| HN Mirror

Y	Hacker News new \| ask \| show \| jobs

by theptip 1962 days ago

Thanks for getting in touch, happy to share.

1. We ended up using GCP's hosted Composer to get started more quickly, which doesn't seem to have been updated to Airflow 2.0 yet. I'll put that on the list for evaluation.

2. A few usecases that I immediately hit complexity walls on:

A) Having a "staging" version of our pipelines so that we don't break the prod ETL; it was really difficult to find a canonical method for having common DAG code that's parameterizable per env. The fact that all of the DAGs live side-by-side in the same directory means I have to run the same job for a "prod push" as a "staging push" (i.e. if I get the staging deploy wrong I could break prod).

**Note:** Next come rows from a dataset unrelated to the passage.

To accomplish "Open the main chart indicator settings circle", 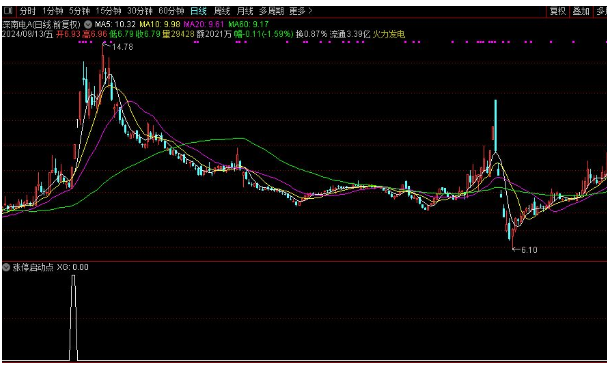I will (88, 24).
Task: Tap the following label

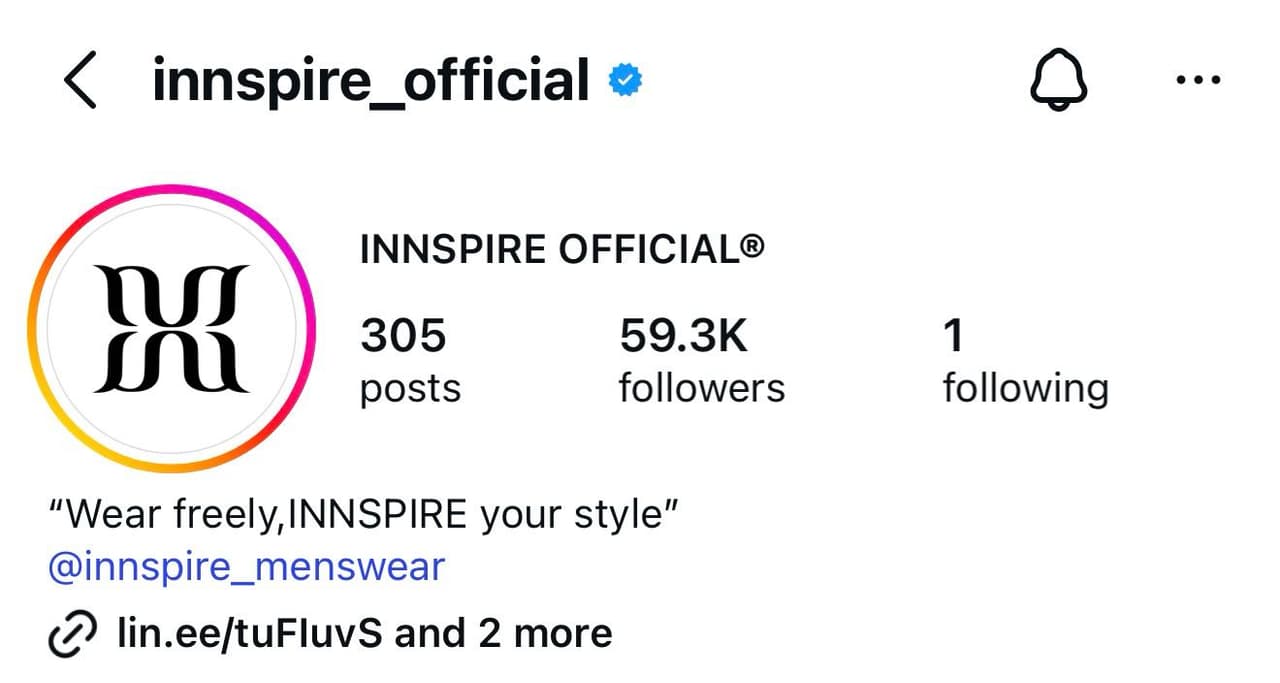Action: (x=1026, y=389)
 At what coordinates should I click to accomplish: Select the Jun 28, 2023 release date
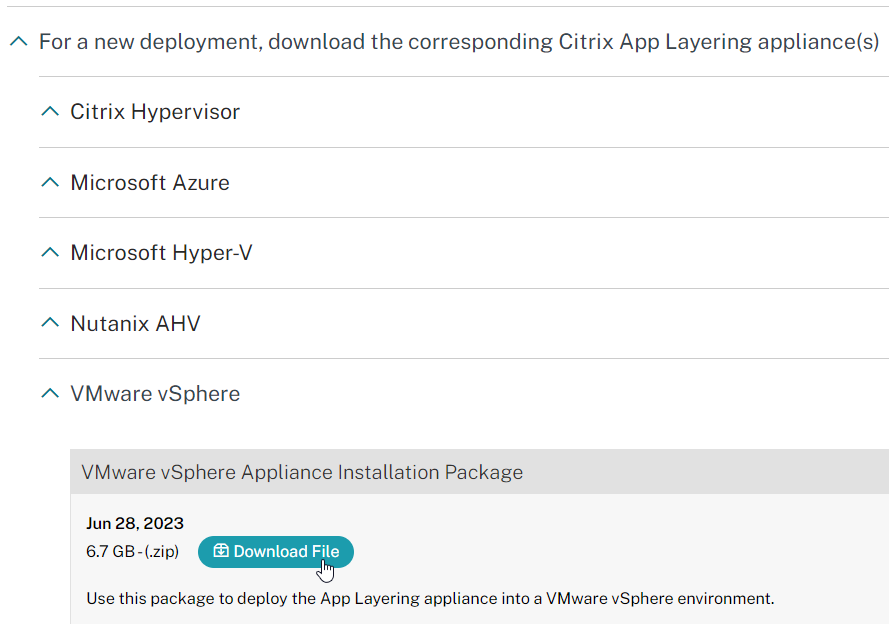coord(135,523)
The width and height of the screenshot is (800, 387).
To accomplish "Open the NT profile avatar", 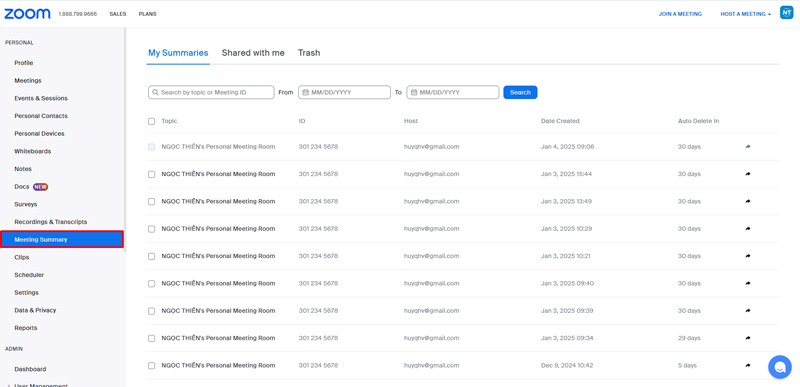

Given that we deploy version vN+1 to staging, check it's working, and only then deploy vN+1 to prod, we ended up with some weird config injection code to let us have two folders containing copies of the same DAG scripts with different config. This just felt janky.

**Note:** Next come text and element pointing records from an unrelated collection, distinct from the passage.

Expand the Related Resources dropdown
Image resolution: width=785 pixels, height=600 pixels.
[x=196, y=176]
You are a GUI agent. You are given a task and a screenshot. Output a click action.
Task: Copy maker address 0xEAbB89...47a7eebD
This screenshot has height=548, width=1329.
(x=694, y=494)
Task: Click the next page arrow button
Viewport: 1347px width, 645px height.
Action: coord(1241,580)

B) Managing Python dependencies between different apps was also painful; for example we wanted to add Meltano, and so that app brings in a bunch of deps, which broke our main dags when I naively updated the main python pip env to install the new meltano requirement. Using the K8s operator lets us effectively have a venv per dag but the pattern of using one python env across the whole Airflow install bit me very early on and seemed pretty unscalable.

3. I haven't looked at KEDA, I'll take a look.

4. We're using GCP Composer for now, though I looked at the Helm chart too.